According to term-rewriting semantics, rules are thought of as firing one-at-a-time sequentially. From this point of view, the scheduling logic's job is not only to generate this sequence, but also to divide it into chunks so all the rules in a chunk fire during the same clock. However, if the rules involve several registers, all the reads from these registers will be performed near the beginning of the clock cycle, and all the writes at the end. It follows that any rule (or method) which reads a register must occur earlier in the TRS sequence as one which writes to it. Sometimes, however, there are conflicting constraints between two rules; if so, those two rules cannot be scheduled in the same chunk (that is, fired on the same clock).

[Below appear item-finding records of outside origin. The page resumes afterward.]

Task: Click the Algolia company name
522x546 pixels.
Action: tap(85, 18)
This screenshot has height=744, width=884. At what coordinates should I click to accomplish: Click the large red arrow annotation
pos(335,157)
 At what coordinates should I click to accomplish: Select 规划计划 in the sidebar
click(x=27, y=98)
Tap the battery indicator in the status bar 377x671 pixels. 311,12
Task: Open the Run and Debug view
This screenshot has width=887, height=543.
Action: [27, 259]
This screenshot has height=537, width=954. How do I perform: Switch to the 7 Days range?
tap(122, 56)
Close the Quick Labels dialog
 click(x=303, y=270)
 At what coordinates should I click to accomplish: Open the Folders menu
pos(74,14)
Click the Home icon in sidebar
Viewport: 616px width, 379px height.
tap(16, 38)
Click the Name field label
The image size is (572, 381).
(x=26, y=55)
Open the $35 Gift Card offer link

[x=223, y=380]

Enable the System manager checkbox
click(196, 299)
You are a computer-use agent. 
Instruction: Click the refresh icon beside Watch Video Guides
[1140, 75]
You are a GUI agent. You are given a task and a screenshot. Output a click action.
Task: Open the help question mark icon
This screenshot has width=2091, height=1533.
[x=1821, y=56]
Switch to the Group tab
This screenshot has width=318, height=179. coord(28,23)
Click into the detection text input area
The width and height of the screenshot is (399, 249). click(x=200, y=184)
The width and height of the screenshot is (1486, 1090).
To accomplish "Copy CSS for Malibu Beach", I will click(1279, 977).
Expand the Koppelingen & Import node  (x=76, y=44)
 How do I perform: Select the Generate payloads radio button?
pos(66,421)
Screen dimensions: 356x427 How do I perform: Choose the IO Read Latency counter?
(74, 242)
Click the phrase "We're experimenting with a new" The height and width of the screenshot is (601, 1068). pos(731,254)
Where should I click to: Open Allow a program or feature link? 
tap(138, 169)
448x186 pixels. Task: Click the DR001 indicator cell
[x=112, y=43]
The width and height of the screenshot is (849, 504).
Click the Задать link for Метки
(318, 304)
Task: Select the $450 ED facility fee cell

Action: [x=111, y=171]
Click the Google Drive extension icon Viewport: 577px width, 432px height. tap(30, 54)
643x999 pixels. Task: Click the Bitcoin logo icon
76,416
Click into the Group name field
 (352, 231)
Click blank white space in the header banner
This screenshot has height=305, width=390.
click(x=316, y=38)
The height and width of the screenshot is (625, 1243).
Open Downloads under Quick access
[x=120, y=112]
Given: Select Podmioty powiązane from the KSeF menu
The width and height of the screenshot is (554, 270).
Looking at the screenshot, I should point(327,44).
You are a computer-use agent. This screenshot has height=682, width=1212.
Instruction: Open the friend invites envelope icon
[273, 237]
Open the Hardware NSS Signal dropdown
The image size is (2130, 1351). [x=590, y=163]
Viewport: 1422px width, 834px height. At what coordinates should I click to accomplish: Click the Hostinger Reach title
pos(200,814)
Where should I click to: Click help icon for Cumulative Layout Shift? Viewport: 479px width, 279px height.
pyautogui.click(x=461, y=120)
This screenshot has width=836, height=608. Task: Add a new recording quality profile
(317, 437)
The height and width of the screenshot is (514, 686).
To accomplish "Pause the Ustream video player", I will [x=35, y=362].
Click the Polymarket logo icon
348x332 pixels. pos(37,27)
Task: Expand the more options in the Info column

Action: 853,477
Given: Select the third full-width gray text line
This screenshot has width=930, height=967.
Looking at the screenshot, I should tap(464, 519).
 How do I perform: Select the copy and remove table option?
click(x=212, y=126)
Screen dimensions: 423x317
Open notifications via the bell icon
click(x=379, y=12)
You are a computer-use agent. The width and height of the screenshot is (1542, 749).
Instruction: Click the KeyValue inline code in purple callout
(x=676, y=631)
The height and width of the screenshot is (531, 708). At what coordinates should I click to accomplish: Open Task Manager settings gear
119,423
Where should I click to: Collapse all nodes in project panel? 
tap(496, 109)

An example of this occurs when a method writes to a register which is read by an internal rule. For technical reasons a module's methods are always scheduled first in a chunk, earlier than all the internal rules, and with greater urgency. So this combination of circumstances would mean that the method and the rule can never fire together, and the rule will be inhibited whenever the method fires.
This situation often occurs with configuration registers, which are written by an external method (connected to some local bus mechanism) which writes the register on every clock (though the value written changes very rarely). In this case a rule reading the register would be starved out completely, and never fire.
The ConfigReg package was designed to address this issue. A ConfigReg has the same interface as a Reg, and the Verilog implementation for mkReg and mkConfigReg are also identical. The only difference is the scheduling information specified in the import "BVI" wrapper -- for ordinary registers, reads must occur before writes (as described above); for ConfigReg's, the two methods are conflict-free, so reads may occur before or afterwards.
Thus the conflict described above no longer occurs. The downside is that the value read, whether the read occurs before or after a write within the same chunk, will always be the contents of the register at the beginning of the chunk -- that is, the value might be slightly stale. In the case of configuration registers this does not normally matter -- the parameters are set very rarely, and a one-clock difference is acceptable.